Material provided.
────────────────────────────────────────

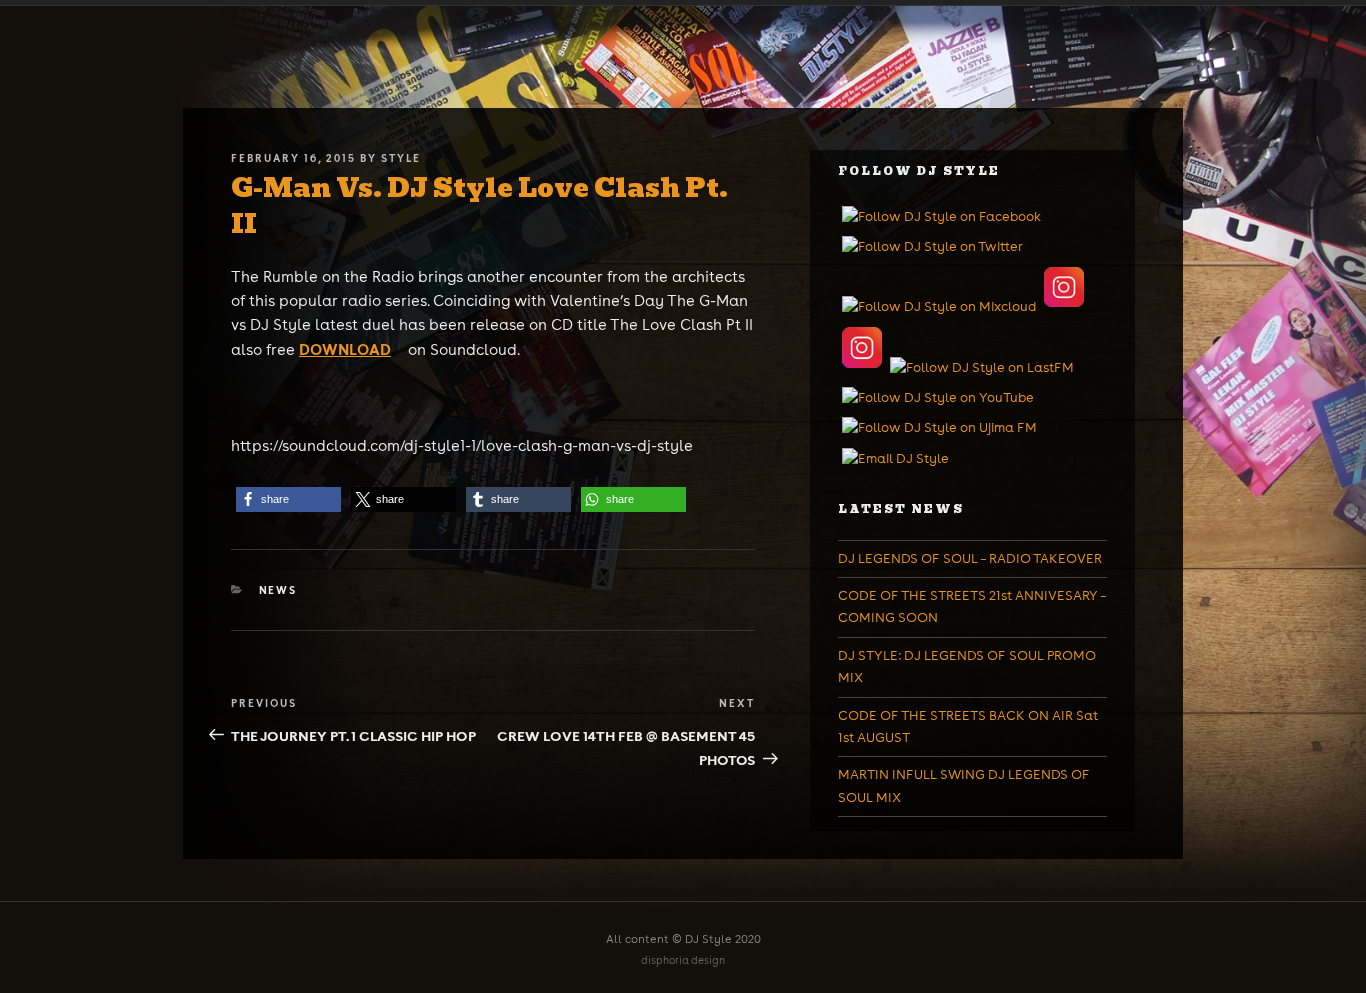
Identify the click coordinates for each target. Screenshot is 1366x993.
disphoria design (683, 960)
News (278, 590)
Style (401, 158)
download (345, 349)
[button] (288, 499)
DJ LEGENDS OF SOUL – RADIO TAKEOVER (970, 558)
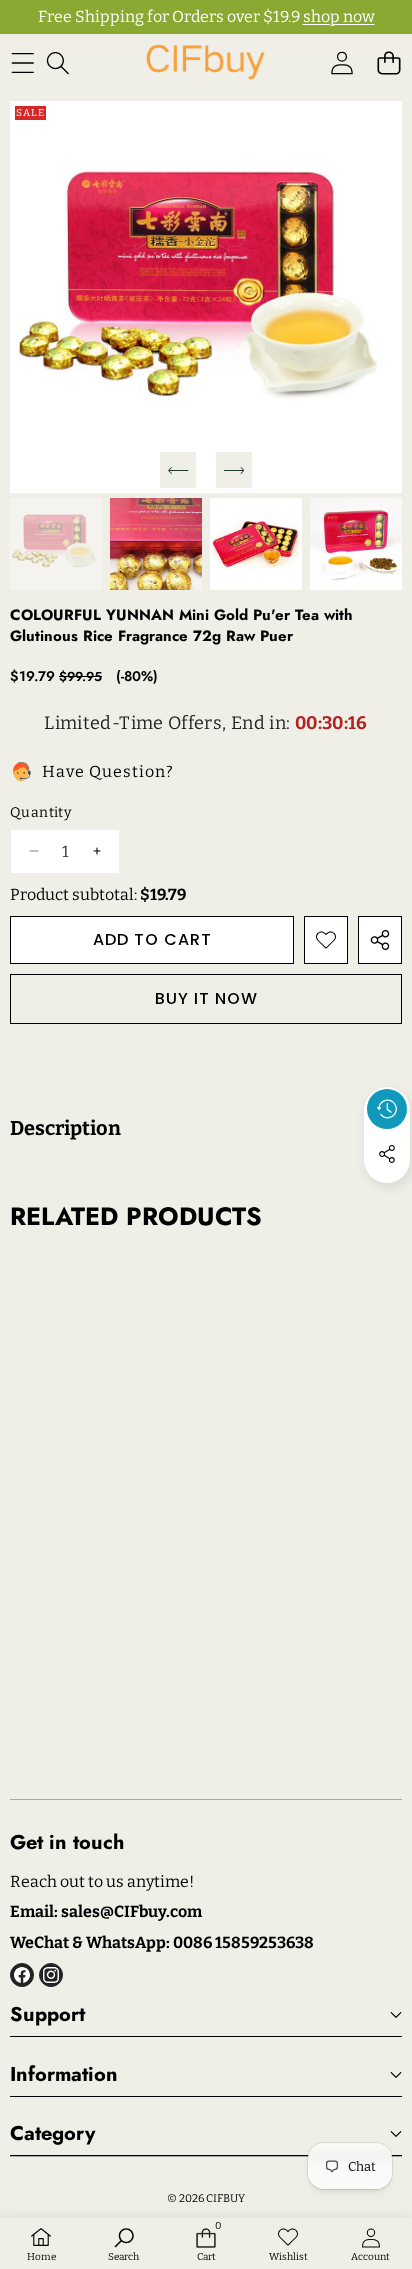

────────────────────────────────────────

Task to complete.
The line with "Style (401, 158)" marks the start, and the last line of the material marks the end. Reproduce exactly those two lines and every line between them, without the pictures.

Your response.
Style (401, 158)
download (345, 349)
[button] (288, 499)
DJ LEGENDS OF SOUL – RADIO TAKEOVER (970, 558)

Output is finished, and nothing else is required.